Our study indicated a predominant circulation of H1B bacteria in asthmatic individuals. This opportunistic bacterium was detected in 41.5% of the studied children with asthmatic exacerbations, which in consistent with some other studies on adulthood(48). Although H1B, S.aur, S.pneu and C.pneu are more detected in infant and school-aged children, other infection agents are less common in adolescence (45).
Mixed etiology and different pathogenic roles of viruses and bacteria lead to existence in respiratory secretions in combination or alone. The findings of our study are shown in Fig. 1 and 2, and, surprisingly, mixed bacterial infections of S.aur, S.pneu and C.pneu have been more common in 15% of the infections, and in a single infection the S.aur was predominant. It seems that S.aur alone or in the mixed bacterial infection has been the main cause of triggering asthma attacks in this region.
S.aur develops the chronic rhinosinusitis via a TH2-biased immune response to staphylococcal enterotoxins (SE) through both IgE-independent and IgE-dependent inflammatory reactions (49). Nasal colonization with S.aur is known to worsen eczema (49, 50). Aside from eczema, S.aur has been implicated in the development and severity of allergic rhinitis, asthma, and food allergy. Building on these findings, S.aur nasal colonization could be nominated as a risk factor for a range of asthma-associated outcomes, including diagnosis, symptoms, and exacerbations, among the population.

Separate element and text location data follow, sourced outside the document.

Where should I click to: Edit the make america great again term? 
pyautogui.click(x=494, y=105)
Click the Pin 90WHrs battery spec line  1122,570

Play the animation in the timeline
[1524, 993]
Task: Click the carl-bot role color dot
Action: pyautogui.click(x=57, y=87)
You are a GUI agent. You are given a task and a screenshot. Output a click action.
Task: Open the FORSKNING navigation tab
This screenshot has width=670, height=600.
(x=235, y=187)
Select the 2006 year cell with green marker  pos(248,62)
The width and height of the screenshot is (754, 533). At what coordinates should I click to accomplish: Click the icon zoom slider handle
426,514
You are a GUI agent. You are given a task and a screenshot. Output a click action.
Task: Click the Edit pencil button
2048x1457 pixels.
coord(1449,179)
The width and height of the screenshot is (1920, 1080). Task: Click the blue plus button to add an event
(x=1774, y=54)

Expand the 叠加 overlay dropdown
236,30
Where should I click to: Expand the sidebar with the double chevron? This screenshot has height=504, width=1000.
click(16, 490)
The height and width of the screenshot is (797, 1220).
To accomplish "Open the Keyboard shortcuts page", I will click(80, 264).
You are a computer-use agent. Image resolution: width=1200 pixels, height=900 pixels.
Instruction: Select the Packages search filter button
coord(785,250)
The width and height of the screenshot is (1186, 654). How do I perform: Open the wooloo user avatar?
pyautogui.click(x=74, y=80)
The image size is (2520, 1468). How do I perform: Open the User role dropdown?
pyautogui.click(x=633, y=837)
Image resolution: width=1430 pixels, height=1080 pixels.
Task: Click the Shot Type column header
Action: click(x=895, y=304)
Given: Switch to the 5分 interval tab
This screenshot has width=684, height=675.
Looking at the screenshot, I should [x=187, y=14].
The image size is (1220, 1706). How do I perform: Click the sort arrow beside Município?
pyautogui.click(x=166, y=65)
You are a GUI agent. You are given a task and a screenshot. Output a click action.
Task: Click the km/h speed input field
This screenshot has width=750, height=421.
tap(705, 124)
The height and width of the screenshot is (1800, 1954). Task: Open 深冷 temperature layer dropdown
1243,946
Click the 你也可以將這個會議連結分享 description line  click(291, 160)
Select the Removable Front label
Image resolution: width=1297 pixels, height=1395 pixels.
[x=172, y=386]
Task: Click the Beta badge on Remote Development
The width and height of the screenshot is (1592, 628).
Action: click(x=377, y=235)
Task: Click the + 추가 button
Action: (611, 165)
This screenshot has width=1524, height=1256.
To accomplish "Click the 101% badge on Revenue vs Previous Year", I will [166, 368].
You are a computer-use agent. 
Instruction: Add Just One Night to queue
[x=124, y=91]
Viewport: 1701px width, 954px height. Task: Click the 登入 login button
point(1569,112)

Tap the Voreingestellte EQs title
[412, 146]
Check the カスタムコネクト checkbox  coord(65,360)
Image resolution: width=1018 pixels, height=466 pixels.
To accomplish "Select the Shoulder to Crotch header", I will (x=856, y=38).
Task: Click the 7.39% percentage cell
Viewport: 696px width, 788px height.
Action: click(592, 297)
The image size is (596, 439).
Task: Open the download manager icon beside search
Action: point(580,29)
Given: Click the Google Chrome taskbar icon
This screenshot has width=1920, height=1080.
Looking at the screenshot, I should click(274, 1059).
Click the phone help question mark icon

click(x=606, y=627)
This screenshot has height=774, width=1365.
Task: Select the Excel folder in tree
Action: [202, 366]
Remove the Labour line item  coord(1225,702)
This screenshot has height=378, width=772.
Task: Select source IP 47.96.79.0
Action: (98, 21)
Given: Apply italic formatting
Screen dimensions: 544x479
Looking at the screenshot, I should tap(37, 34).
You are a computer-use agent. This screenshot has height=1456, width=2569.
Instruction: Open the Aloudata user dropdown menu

Furthermore, although HIB has been more frequent bacterial infection in asthmatic children, it could only exacerbate the asthma attacks around 5% and 41% as mixed with other bacterial or viral infections, respectively. The close association of bacteria and, to lesser extent, opportunistic respiratory viruses is little known in asthmatic children. Although evaluating the overall contribution of each virus/bacteria to disease severity is complicated by the presence of many confounding factors in clinical studies, understanding the role of each virus/bacteria in defining the asthma outcome will potentially reveal novel treatment and prevention strategies and also improving patient outcomes (51, 52).